Objective: Return, with no changes, the entries that run from the line with "You are a computer-use" through the line with "point(38,452)", including both of those lines.

Raw data:

________

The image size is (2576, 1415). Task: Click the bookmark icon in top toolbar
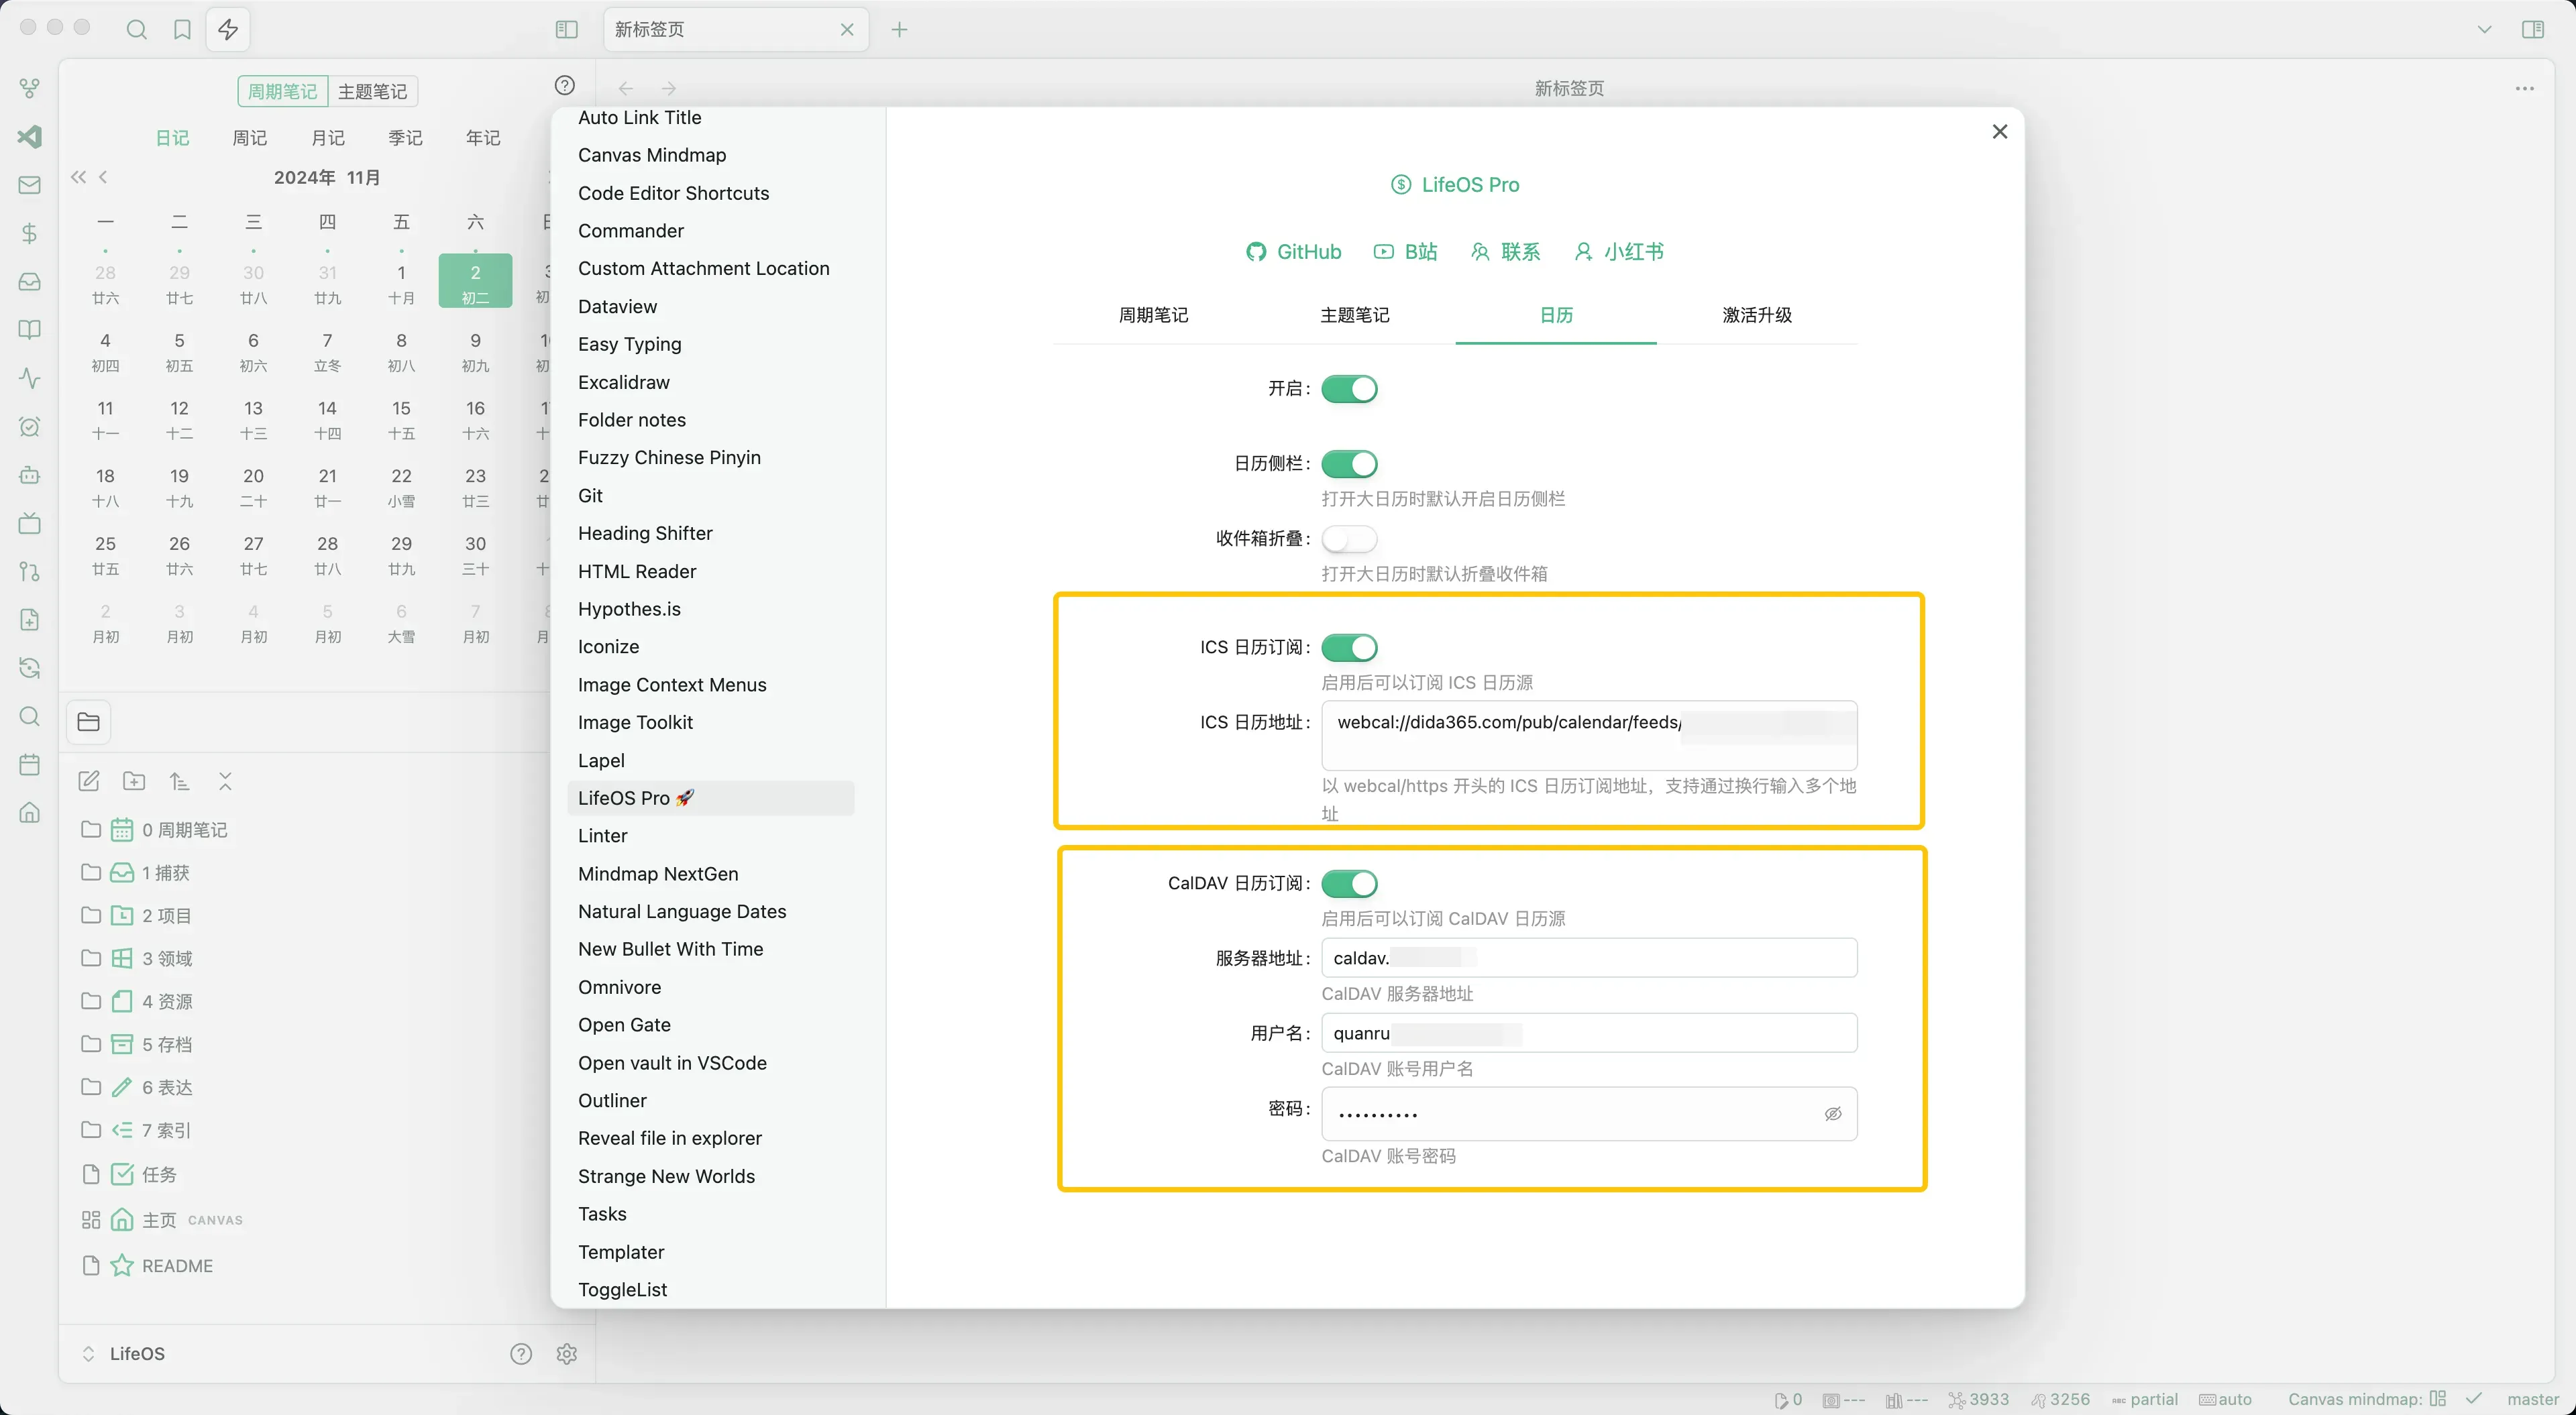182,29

________

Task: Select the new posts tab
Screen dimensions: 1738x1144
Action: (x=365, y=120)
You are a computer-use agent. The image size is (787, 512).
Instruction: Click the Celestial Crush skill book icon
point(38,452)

________

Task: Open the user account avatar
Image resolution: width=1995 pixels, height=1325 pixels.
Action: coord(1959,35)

________

Complete response:
You are a computer-use agent. The image size is (787, 512).
Instruction: Click the Celestial Crush skill book icon
point(38,452)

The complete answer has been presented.